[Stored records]

+--

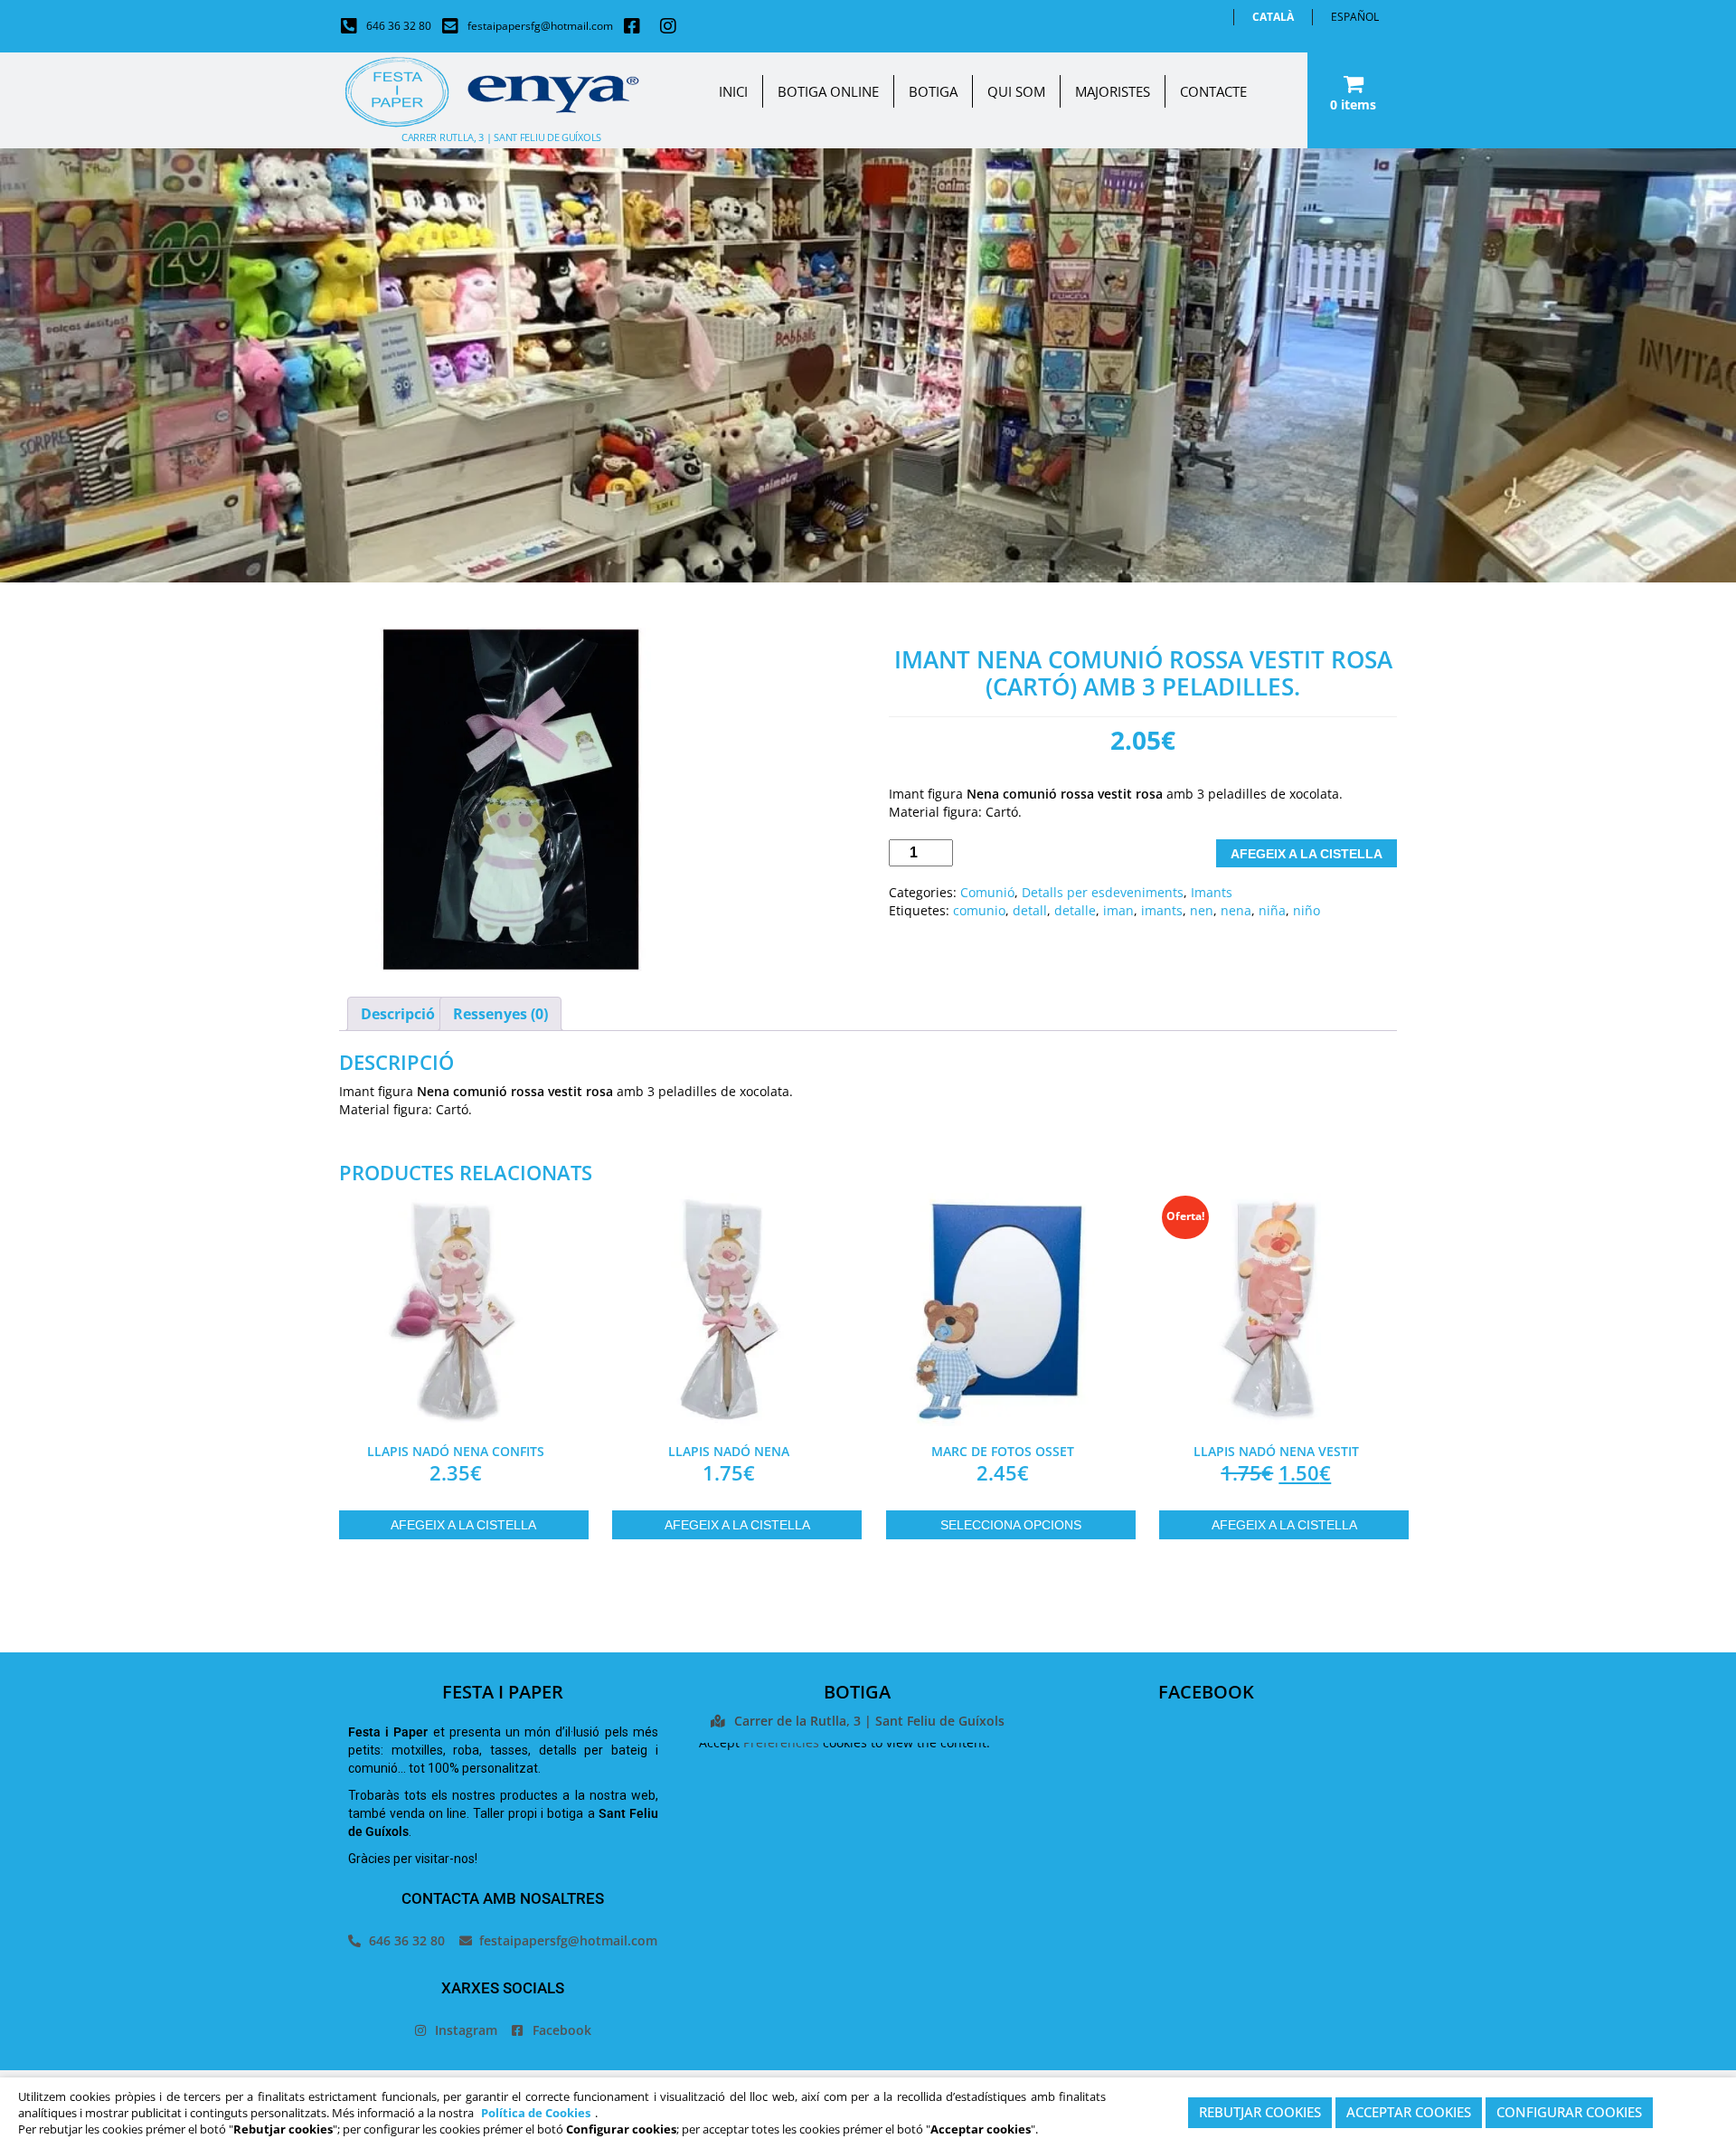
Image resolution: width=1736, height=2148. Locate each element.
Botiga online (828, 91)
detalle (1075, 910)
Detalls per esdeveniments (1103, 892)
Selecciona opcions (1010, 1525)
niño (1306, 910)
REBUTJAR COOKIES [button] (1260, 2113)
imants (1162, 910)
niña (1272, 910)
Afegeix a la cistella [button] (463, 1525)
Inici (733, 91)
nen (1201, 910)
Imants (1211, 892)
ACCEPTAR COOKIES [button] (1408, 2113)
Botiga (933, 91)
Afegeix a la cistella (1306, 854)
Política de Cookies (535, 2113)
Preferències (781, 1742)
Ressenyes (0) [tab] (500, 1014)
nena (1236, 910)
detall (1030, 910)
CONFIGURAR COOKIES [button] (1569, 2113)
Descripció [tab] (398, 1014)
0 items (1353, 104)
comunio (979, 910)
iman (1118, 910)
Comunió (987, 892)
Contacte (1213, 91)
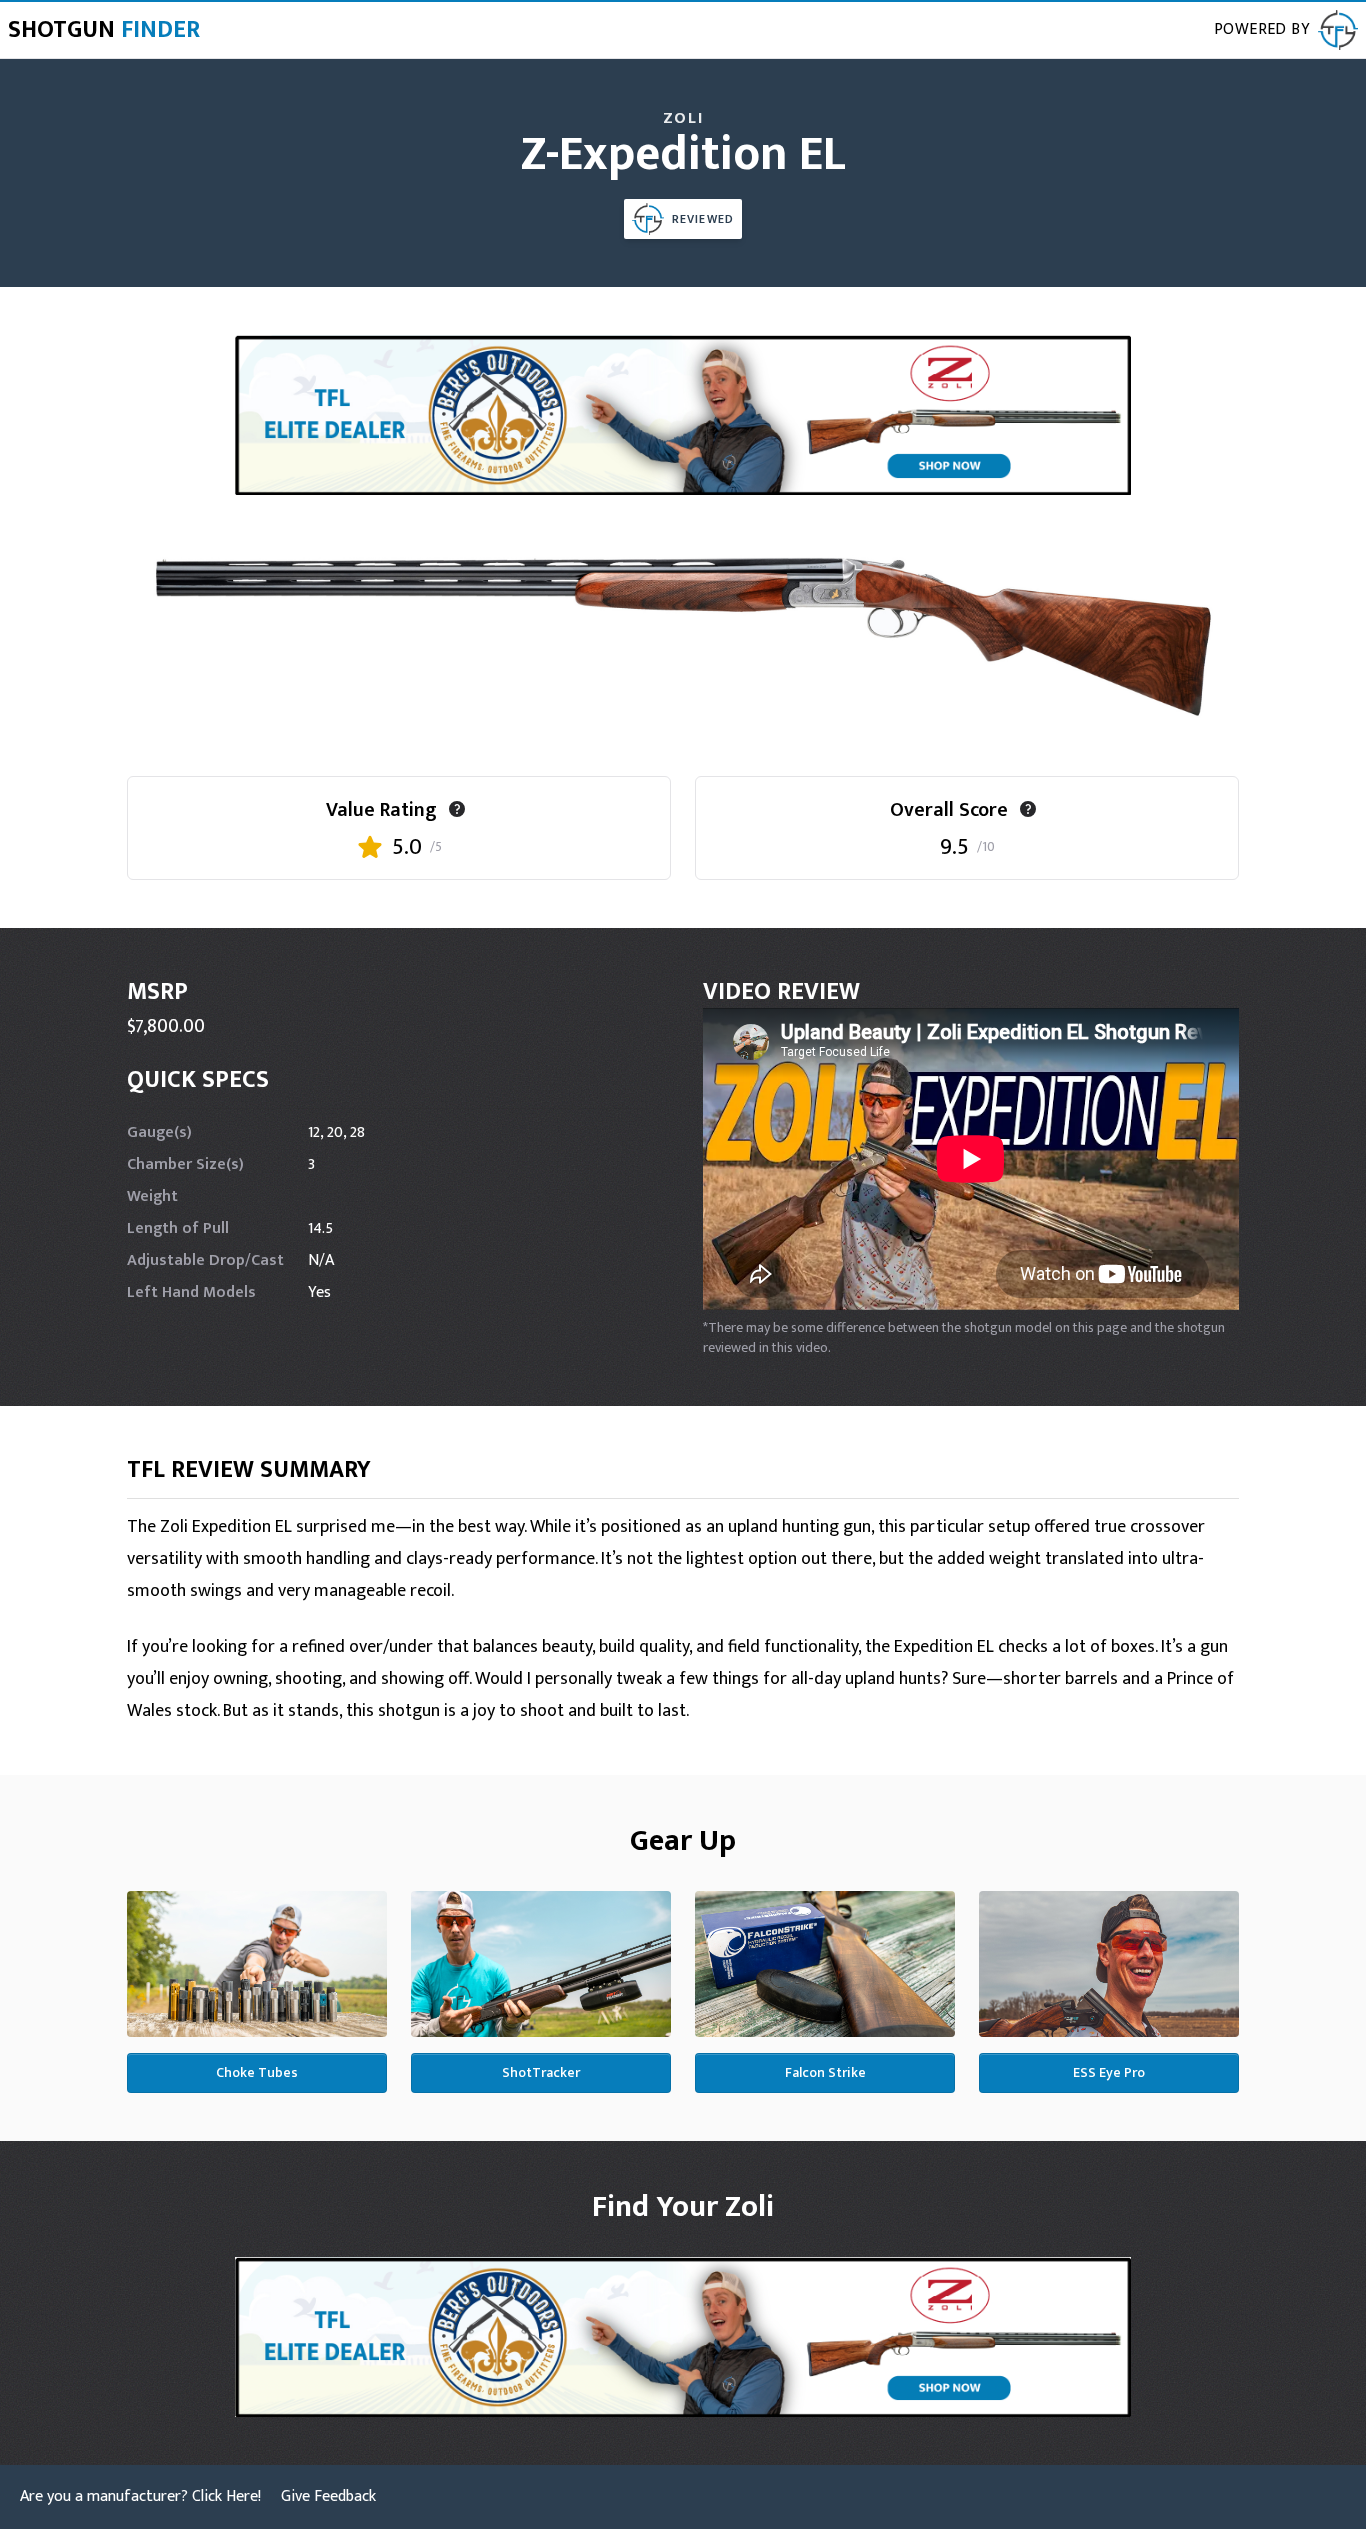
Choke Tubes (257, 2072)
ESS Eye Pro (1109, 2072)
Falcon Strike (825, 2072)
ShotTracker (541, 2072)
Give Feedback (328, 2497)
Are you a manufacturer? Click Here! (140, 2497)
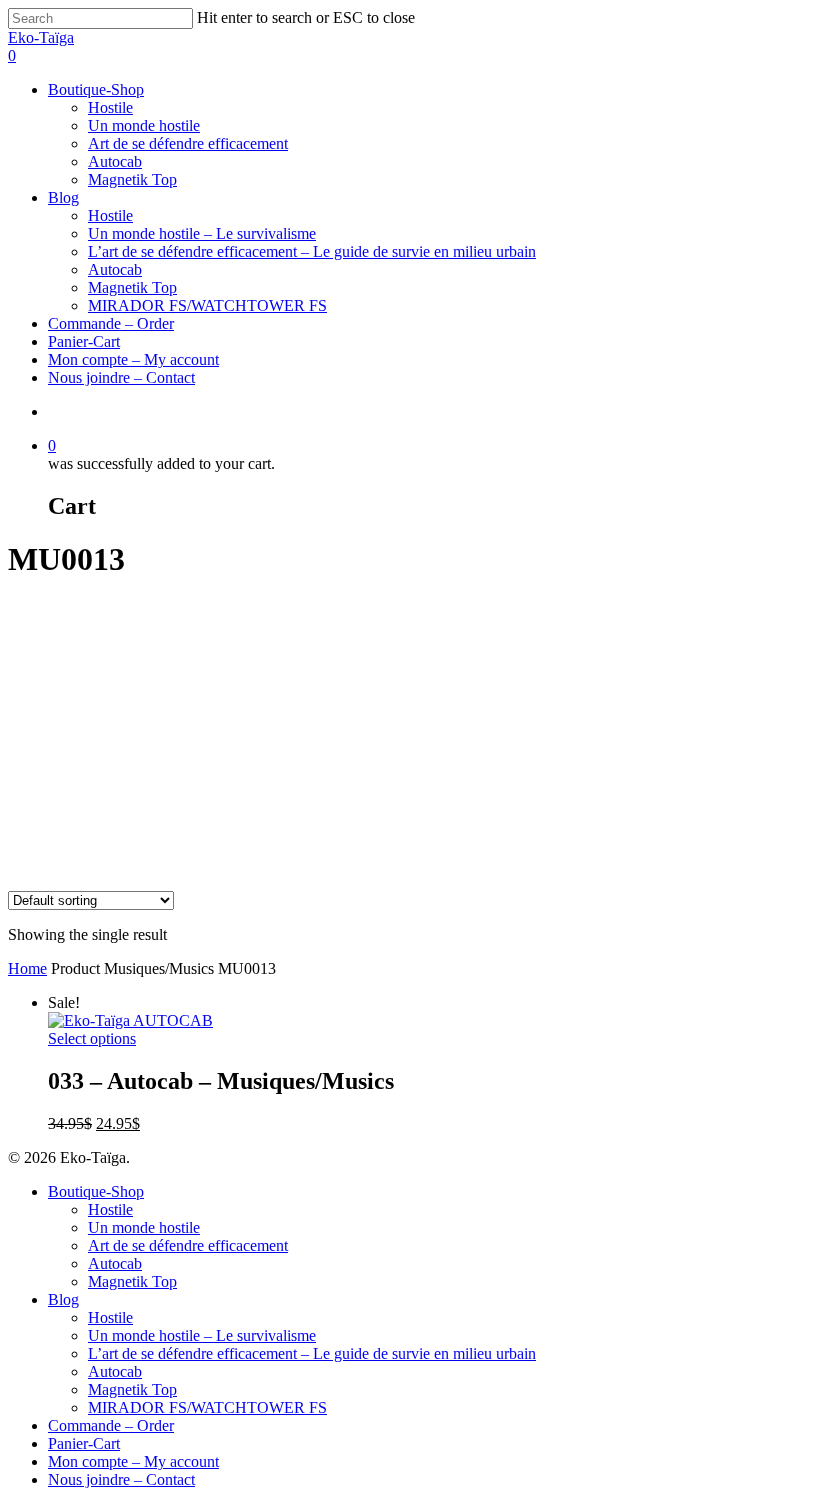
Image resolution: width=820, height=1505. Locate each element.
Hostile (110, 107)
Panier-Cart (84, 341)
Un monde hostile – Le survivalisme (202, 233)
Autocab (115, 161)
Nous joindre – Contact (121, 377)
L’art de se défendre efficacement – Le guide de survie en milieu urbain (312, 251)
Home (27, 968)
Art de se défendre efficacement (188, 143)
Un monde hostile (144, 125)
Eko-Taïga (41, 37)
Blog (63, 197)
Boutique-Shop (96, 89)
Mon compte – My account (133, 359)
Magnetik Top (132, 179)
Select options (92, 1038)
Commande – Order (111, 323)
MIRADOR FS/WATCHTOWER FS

+--

### [What needs to be done]
All of the data should be returned word for word, with each picture left out.

### [Result for this task]
Image resolution: width=1736, height=2148. Locate each element.
Botiga online (828, 91)
detalle (1075, 910)
Detalls per esdeveniments (1103, 892)
Selecciona opcions (1010, 1525)
niño (1306, 910)
REBUTJAR COOKIES [button] (1260, 2113)
imants (1162, 910)
niña (1272, 910)
Afegeix a la cistella [button] (463, 1525)
Inici (733, 91)
nen (1201, 910)
Imants (1211, 892)
ACCEPTAR COOKIES [button] (1408, 2113)
Botiga (933, 91)
Afegeix a la cistella (1306, 854)
Política de Cookies (535, 2113)
Preferències (781, 1742)
Ressenyes (0) [tab] (500, 1014)
nena (1236, 910)
detall (1030, 910)
CONFIGURAR COOKIES [button] (1569, 2113)
Descripció [tab] (398, 1014)
0 items (1353, 104)
comunio (979, 910)
iman (1118, 910)
Comunió (987, 892)
Contacte (1213, 91)
Choke Tubes (257, 2072)
ESS Eye Pro (1109, 2072)
Falcon Strike (825, 2072)
ShotTracker (541, 2072)
Give Feedback (328, 2497)
Are you a manufacturer? Click Here! (140, 2497)
Image resolution: width=820, height=1505. Locate each element.
Hostile (110, 107)
Panier-Cart (84, 341)
Un monde hostile – Le survivalisme (202, 233)
Autocab (115, 161)
Nous joindre – Contact (121, 377)
L’art de se défendre efficacement – Le guide de survie en milieu urbain (312, 251)
Home (27, 968)
Art de se défendre efficacement (188, 143)
Un monde hostile (144, 125)
Eko-Taïga (41, 37)
Blog (63, 197)
Boutique-Shop (96, 89)
Mon compte – My account (133, 359)
Magnetik Top (132, 179)
Select options (92, 1038)
Commande – Order (111, 323)
MIRADOR FS/WATCHTOWER FS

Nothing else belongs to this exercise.